## SUPPLIED ENTRIES
•••

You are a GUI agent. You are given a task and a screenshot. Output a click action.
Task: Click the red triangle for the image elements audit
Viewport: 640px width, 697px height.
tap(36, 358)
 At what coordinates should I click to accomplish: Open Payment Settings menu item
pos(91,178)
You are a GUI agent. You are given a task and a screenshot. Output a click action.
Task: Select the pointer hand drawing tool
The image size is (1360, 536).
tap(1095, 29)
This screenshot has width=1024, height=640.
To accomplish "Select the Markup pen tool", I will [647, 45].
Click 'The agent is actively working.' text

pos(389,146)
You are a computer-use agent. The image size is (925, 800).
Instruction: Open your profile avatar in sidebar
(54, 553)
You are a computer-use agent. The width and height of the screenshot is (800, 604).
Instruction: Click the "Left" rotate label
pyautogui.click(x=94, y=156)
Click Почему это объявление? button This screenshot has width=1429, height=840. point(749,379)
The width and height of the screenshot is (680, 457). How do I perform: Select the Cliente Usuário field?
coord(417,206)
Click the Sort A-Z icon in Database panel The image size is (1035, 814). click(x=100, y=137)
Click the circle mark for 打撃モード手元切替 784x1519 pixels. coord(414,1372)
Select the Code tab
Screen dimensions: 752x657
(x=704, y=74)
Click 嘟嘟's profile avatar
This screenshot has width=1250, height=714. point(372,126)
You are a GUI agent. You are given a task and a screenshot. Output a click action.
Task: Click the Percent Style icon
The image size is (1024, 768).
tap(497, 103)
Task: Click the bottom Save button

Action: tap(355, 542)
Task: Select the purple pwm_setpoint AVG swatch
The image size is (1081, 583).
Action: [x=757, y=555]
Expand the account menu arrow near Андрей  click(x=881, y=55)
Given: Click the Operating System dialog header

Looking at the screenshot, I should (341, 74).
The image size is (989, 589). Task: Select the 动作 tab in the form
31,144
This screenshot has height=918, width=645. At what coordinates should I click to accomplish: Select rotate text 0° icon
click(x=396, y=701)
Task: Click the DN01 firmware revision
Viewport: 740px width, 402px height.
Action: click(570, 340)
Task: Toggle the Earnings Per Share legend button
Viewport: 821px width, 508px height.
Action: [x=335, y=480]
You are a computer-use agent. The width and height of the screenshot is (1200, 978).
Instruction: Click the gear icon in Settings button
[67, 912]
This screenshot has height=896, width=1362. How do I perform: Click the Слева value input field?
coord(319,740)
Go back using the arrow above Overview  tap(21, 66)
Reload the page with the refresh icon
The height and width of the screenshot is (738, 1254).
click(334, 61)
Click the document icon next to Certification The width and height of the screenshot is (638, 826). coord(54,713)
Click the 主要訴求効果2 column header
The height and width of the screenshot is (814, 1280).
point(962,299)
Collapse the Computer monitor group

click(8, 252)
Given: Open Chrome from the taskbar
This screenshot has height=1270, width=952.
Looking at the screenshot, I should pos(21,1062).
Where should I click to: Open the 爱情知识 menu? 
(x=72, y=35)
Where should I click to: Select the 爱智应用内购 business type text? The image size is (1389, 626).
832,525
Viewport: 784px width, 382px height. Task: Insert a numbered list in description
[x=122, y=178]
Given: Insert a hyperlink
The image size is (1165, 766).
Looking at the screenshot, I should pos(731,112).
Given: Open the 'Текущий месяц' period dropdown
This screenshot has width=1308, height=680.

•••

## EXERCISE DETAILS
Starting with the line above that holds "Instruction: Open your" and stopping with the line that holds "Click the 主要訴求効果2 column header", reproduce each line exactly, omitting all other lines.

## RESPONSE TO THE TASK
Instruction: Open your profile avatar in sidebar
(54, 553)
You are a computer-use agent. The width and height of the screenshot is (800, 604).
Instruction: Click the "Left" rotate label
pyautogui.click(x=94, y=156)
Click Почему это объявление? button This screenshot has width=1429, height=840. point(749,379)
The width and height of the screenshot is (680, 457). How do I perform: Select the Cliente Usuário field?
coord(417,206)
Click the Sort A-Z icon in Database panel The image size is (1035, 814). click(x=100, y=137)
Click the circle mark for 打撃モード手元切替 784x1519 pixels. coord(414,1372)
Select the Code tab
Screen dimensions: 752x657
(x=704, y=74)
Click 嘟嘟's profile avatar
This screenshot has width=1250, height=714. point(372,126)
You are a GUI agent. You are given a task and a screenshot. Output a click action.
Task: Click the Percent Style icon
The image size is (1024, 768).
tap(497, 103)
Task: Click the bottom Save button

Action: tap(355, 542)
Task: Select the purple pwm_setpoint AVG swatch
The image size is (1081, 583).
Action: [x=757, y=555]
Expand the account menu arrow near Андрей  click(x=881, y=55)
Given: Click the Operating System dialog header

Looking at the screenshot, I should (341, 74).
The image size is (989, 589). Task: Select the 动作 tab in the form
31,144
This screenshot has height=918, width=645. At what coordinates should I click to accomplish: Select rotate text 0° icon
click(x=396, y=701)
Task: Click the DN01 firmware revision
Viewport: 740px width, 402px height.
Action: click(570, 340)
Task: Toggle the Earnings Per Share legend button
Viewport: 821px width, 508px height.
Action: [x=335, y=480]
You are a computer-use agent. The width and height of the screenshot is (1200, 978).
Instruction: Click the gear icon in Settings button
[67, 912]
This screenshot has height=896, width=1362. How do I perform: Click the Слева value input field?
coord(319,740)
Go back using the arrow above Overview  tap(21, 66)
Reload the page with the refresh icon
The height and width of the screenshot is (738, 1254).
click(334, 61)
Click the document icon next to Certification The width and height of the screenshot is (638, 826). coord(54,713)
Click the 主要訴求効果2 column header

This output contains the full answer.